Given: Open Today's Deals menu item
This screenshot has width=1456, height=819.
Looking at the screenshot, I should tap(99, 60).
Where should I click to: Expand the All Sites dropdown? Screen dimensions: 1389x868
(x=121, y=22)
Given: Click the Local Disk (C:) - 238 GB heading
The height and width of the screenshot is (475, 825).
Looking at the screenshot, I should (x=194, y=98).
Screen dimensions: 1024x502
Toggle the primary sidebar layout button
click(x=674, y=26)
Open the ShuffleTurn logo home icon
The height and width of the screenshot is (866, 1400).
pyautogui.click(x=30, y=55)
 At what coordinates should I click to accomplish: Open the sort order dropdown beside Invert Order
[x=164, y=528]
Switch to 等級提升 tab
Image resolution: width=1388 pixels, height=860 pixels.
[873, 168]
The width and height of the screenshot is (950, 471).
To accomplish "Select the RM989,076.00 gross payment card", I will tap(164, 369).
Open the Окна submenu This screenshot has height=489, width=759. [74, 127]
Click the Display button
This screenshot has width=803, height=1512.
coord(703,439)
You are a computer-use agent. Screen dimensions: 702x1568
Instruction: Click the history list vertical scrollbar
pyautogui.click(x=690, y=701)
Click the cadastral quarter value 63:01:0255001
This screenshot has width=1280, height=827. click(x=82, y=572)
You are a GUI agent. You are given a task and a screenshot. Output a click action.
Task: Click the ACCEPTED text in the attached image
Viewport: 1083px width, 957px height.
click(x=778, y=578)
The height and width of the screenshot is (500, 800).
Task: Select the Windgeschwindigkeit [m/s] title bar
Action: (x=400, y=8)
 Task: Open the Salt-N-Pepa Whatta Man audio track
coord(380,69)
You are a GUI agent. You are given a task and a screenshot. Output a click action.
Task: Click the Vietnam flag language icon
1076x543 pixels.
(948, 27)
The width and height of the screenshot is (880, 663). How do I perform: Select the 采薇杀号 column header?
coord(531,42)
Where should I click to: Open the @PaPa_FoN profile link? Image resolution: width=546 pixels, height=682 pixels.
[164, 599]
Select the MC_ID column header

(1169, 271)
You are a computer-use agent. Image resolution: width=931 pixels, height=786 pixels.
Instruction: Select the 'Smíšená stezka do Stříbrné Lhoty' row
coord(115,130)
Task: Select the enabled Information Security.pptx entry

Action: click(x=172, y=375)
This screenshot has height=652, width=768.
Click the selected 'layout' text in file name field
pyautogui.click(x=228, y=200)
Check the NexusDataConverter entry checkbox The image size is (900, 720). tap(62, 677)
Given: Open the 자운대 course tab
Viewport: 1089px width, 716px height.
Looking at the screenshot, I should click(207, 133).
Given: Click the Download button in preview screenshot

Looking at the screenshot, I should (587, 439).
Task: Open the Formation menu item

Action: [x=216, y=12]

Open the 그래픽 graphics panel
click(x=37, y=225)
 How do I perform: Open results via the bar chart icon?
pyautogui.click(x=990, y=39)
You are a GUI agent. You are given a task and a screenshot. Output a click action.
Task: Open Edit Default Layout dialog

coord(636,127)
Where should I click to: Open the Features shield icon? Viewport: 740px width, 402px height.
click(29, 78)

□ □ □ □

> [Required action]
Copy out the data shown above without altering anything.

> [Task output]
Given: Open Today's Deals menu item
This screenshot has width=1456, height=819.
Looking at the screenshot, I should tap(99, 60).
Where should I click to: Expand the All Sites dropdown? Screen dimensions: 1389x868
(x=121, y=22)
Given: Click the Local Disk (C:) - 238 GB heading
The height and width of the screenshot is (475, 825).
Looking at the screenshot, I should (x=194, y=98).
Screen dimensions: 1024x502
Toggle the primary sidebar layout button
click(x=674, y=26)
Open the ShuffleTurn logo home icon
The height and width of the screenshot is (866, 1400).
pyautogui.click(x=30, y=55)
 At what coordinates should I click to accomplish: Open the sort order dropdown beside Invert Order
[x=164, y=528]
Switch to 等級提升 tab
Image resolution: width=1388 pixels, height=860 pixels.
[873, 168]
The width and height of the screenshot is (950, 471).
To accomplish "Select the RM989,076.00 gross payment card", I will tap(164, 369).
Open the Окна submenu This screenshot has height=489, width=759. [74, 127]
Click the Display button
This screenshot has width=803, height=1512.
coord(703,439)
You are a computer-use agent. Screen dimensions: 702x1568
Instruction: Click the history list vertical scrollbar
pyautogui.click(x=690, y=701)
Click the cadastral quarter value 63:01:0255001
This screenshot has width=1280, height=827. click(x=82, y=572)
You are a GUI agent. You are given a task and a screenshot. Output a click action.
Task: Click the ACCEPTED text in the attached image
Viewport: 1083px width, 957px height.
click(x=778, y=578)
The height and width of the screenshot is (500, 800).
Task: Select the Windgeschwindigkeit [m/s] title bar
Action: (x=400, y=8)
 Task: Open the Salt-N-Pepa Whatta Man audio track
coord(380,69)
You are a GUI agent. You are given a task and a screenshot. Output a click action.
Task: Click the Vietnam flag language icon
1076x543 pixels.
(948, 27)
The width and height of the screenshot is (880, 663). How do I perform: Select the 采薇杀号 column header?
coord(531,42)
Where should I click to: Open the @PaPa_FoN profile link? Image resolution: width=546 pixels, height=682 pixels.
[164, 599]
Select the MC_ID column header

(1169, 271)
You are a computer-use agent. Image resolution: width=931 pixels, height=786 pixels.
Instruction: Select the 'Smíšená stezka do Stříbrné Lhoty' row
coord(115,130)
Task: Select the enabled Information Security.pptx entry

Action: click(x=172, y=375)
This screenshot has height=652, width=768.
Click the selected 'layout' text in file name field
pyautogui.click(x=228, y=200)
Check the NexusDataConverter entry checkbox The image size is (900, 720). tap(62, 677)
Given: Open the 자운대 course tab
Viewport: 1089px width, 716px height.
Looking at the screenshot, I should click(207, 133).
Given: Click the Download button in preview screenshot

Looking at the screenshot, I should (587, 439).
Task: Open the Formation menu item

Action: [x=216, y=12]

Open the 그래픽 graphics panel
click(x=37, y=225)
 How do I perform: Open results via the bar chart icon?
pyautogui.click(x=990, y=39)
You are a GUI agent. You are given a task and a screenshot. Output a click action.
Task: Open Edit Default Layout dialog

coord(636,127)
Where should I click to: Open the Features shield icon? Viewport: 740px width, 402px height.
click(29, 78)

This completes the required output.